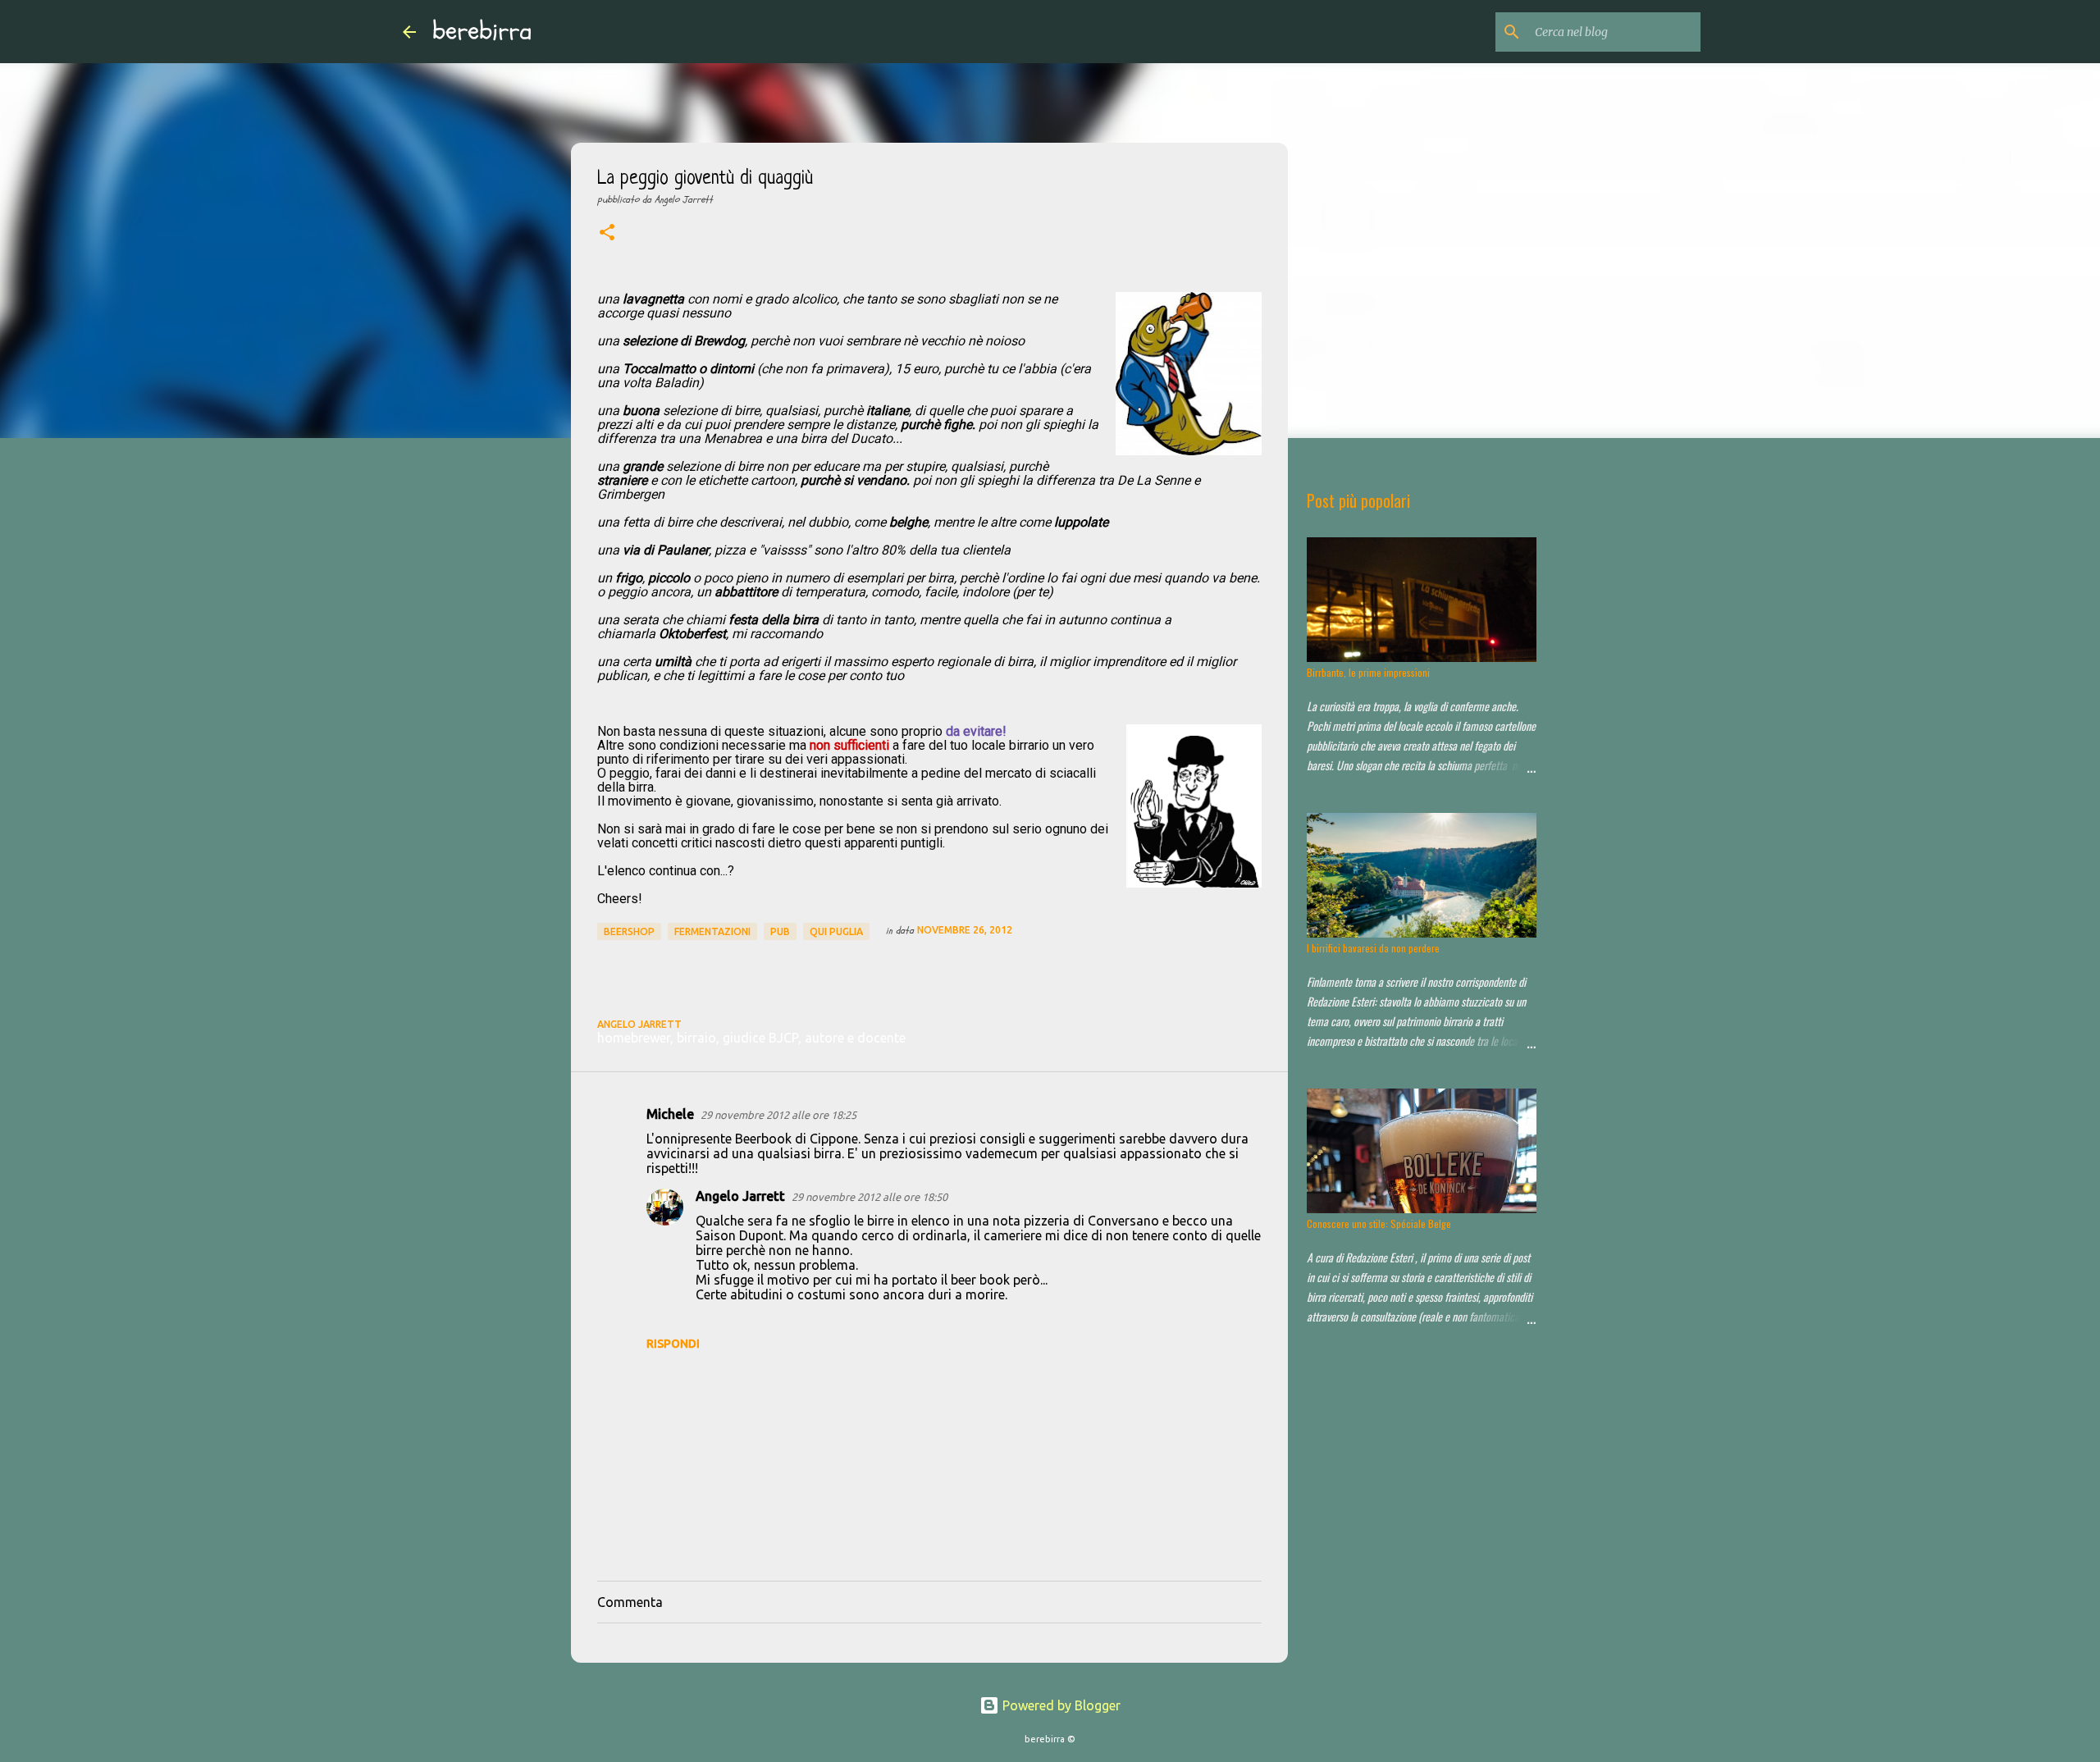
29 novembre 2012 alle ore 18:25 (778, 1115)
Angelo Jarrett (740, 1196)
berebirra (482, 31)
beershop (629, 931)
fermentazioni (712, 931)
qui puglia (836, 931)
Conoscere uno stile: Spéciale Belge (1379, 1223)
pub (780, 931)
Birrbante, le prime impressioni (1368, 672)
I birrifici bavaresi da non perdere (1373, 948)
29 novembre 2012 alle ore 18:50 (869, 1197)
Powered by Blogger (1060, 1705)
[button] (607, 233)
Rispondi (673, 1343)
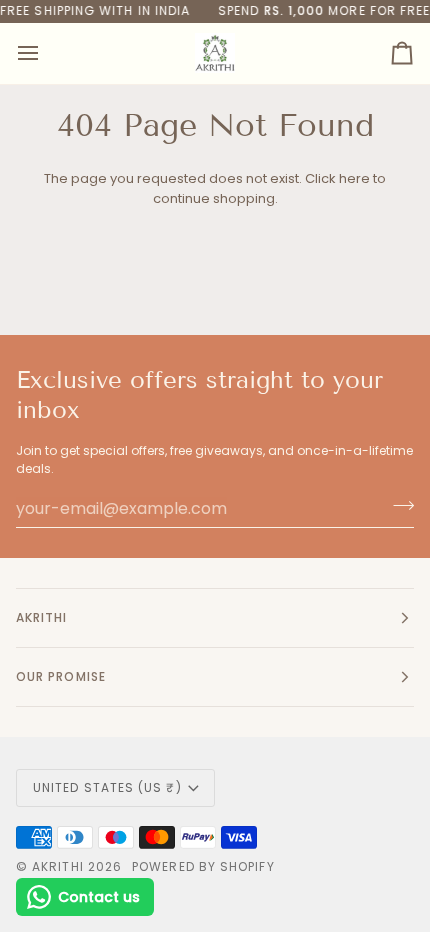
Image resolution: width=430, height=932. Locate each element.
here (354, 178)
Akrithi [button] (42, 617)
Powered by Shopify (203, 866)
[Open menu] (46, 53)
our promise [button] (61, 676)
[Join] (397, 506)
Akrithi (58, 866)
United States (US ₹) (107, 787)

* * * * * * * * *

To do: The expected output is the exact run of lines from the first line of the material above through the line that contains "29 novembre 2012 alle ore 18:50 (869, 1197)", minus any pictures.

Solution to the problem:
29 novembre 2012 alle ore 18:25 (778, 1115)
Angelo Jarrett (740, 1196)
berebirra (482, 31)
beershop (629, 931)
fermentazioni (712, 931)
qui puglia (836, 931)
Conoscere uno stile: Spéciale Belge (1379, 1223)
pub (780, 931)
Birrbante, le prime impressioni (1368, 672)
I birrifici bavaresi da non perdere (1373, 948)
29 novembre 2012 alle ore 18:50 (869, 1197)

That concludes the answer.